Institute for Healthier Living Abu Dhabi taps CoreX to establish the UAE’s first bio-intelligence engine

Abu Dhabi is making a quiet but consequential move in modern medicine. The Institute for Healthier Living Abu Dhabi has partnered with CoreX to build something no country has done before.

They are creating the UAE’s first bio-intelligence engine, designed around the biology of its own people. Not borrowed data. Not imported assumptions. Real human biology, grown and studied locally, then interpreted with artificial intelligence.

At its core, this is about relevance. About asking a simple question that medicine has often dodged. What actually works for the people who live here?

As Dr Nicole Sirotin puts it, “Our partnership with CoreX to build the UAE’s first national bio-intelligence engine is about bringing advanced AI together with patient-specific organ-on-chip models for more precise prediction for the Emirati population and the people we serve.”

That sentence matters more than it seems.

How does it work?

The system blends biology and computation in a way that feels closer to science fiction than standard lab work. But it is grounded, regulated, and methodical.

Here is what sits under the hood:

  • Living organ-on-chip models that mimic how real human organs behave
  • Patient-specific organoids grown from consenting adult cells
  • Biological and molecular data fed into advanced AI models
  • Population-level datasets drawn from Emirati and regional biology

Together, these parts form a learning system. AI does not guess. It observes. It studies how living human tissue responds to drugs and therapies. Then it learns patterns that traditional trials often miss.

Dr Isaac Bentwich, Founder and Global CEO of CoreX, explains it plainly. “CoreX uniquely integrates AI and organ-on-chip living biology to revolutionise medicine discovery, optimisation and validation.”

The platform is built in phases, each one adding depth and predictive power.
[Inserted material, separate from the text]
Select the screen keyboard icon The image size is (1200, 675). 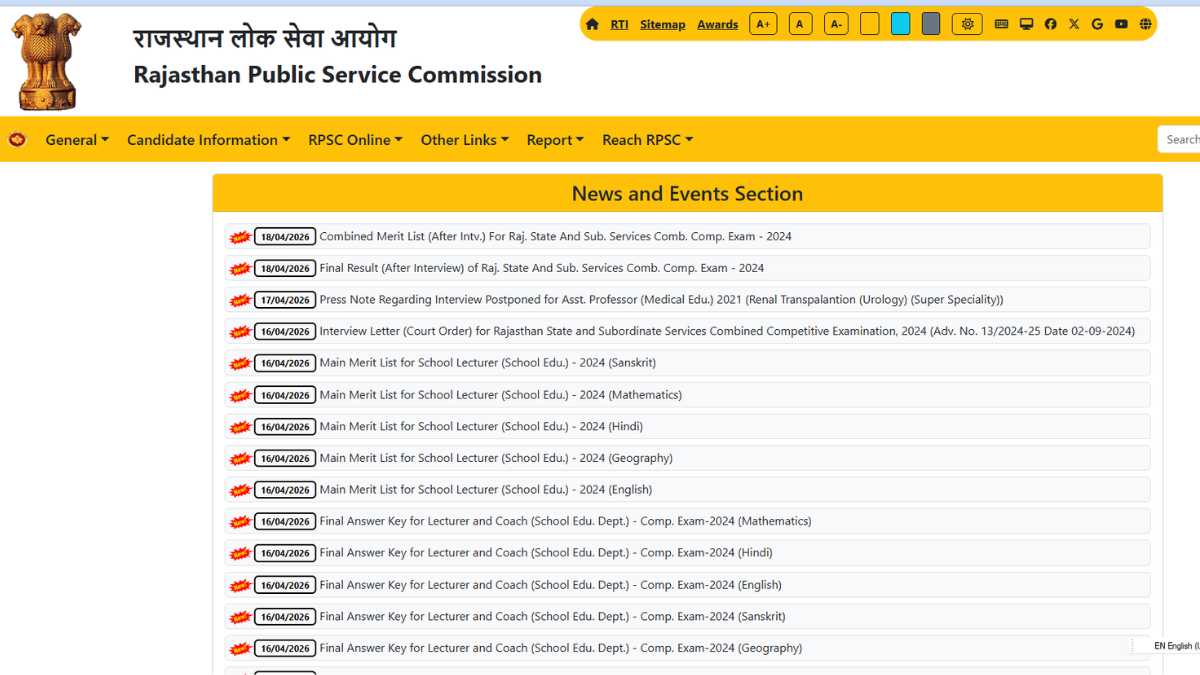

Over time, it becomes a protected national biological intelligence resource. One that can model drug response, spot risks earlier, and support precision medicine at scale.
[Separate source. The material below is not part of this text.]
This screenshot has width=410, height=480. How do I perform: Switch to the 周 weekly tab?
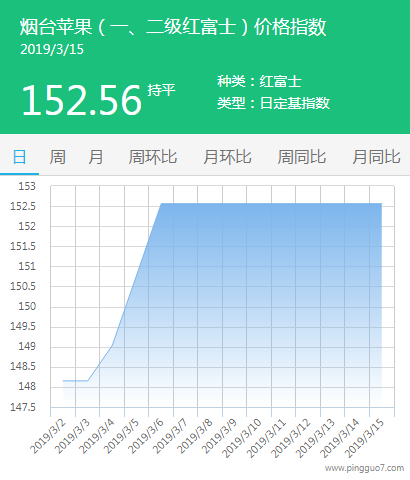(x=58, y=157)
All of it happens inside licensed UAE facilities. All of it follows strict cultural and ethical standards. No embryos. No foetal tissue. No genetic modification. Just human-relevant science, done carefully.

Why does it matter?

Because medicine fails quietly when it relies on the wrong data.

Most drugs tested worldwide are evaluated on datasets drawn from foreign populations. Different genetics. Different metabolisms. Different environmental factors. The results travel. The assumptions do too.

This initiative flips that model.

With population-specific insights, clinicians can:

  • Predict adverse drug reactions more reliably
  • Tailor treatment plans to individual patients
  • Reduce avoidable harm from poorly matched therapies
  • Make earlier and better-informed clinical decisions

For pharmaceutical companies, the implications are just as big. Drugs can be evaluated against biology that actually reflects the UAE population. That means safer development paths and fewer surprises later.

Sarah Miller, Co-Founder, President, and GCC Lead of CoreX, captures the scale of it. “With CoreX, the UAE is bringing something the world has never had. A national engine where AI can learn from real organ-on-chip human biology at a population scale.”

That is not marketing language. That is a structural shift.

It also reduces reliance on animal testing. When living human models do the learning, fewer animals are needed to fill the gaps.

The context

Zoom out, and the timing makes sense.

Abu Dhabi has been steadily positioning itself as a hub for longevity science, precision health, and biomedical innovation. This partnership strengthens that trajectory. It also sends a clear signal to global pharma and life science companies looking for serious, human-relevant research environments.

By anchoring CoreX institutionally, the Abu Dhabi ecosystem becomes more attractive to international partnerships, not because of incentives alone, but because of infrastructure and intent.

At a national level, this supports health security. It builds sovereign biological knowledge. It reduces reliance on external datasets that may not align with local realities.

And globally, it aligns with a broader shift toward human-centric healthcare. One where prediction matters as much as treatment. One where prevention is smarter, not louder.

The UAE is not just adopting advanced tools. It is shaping how they are built. On its own terms. For its own people.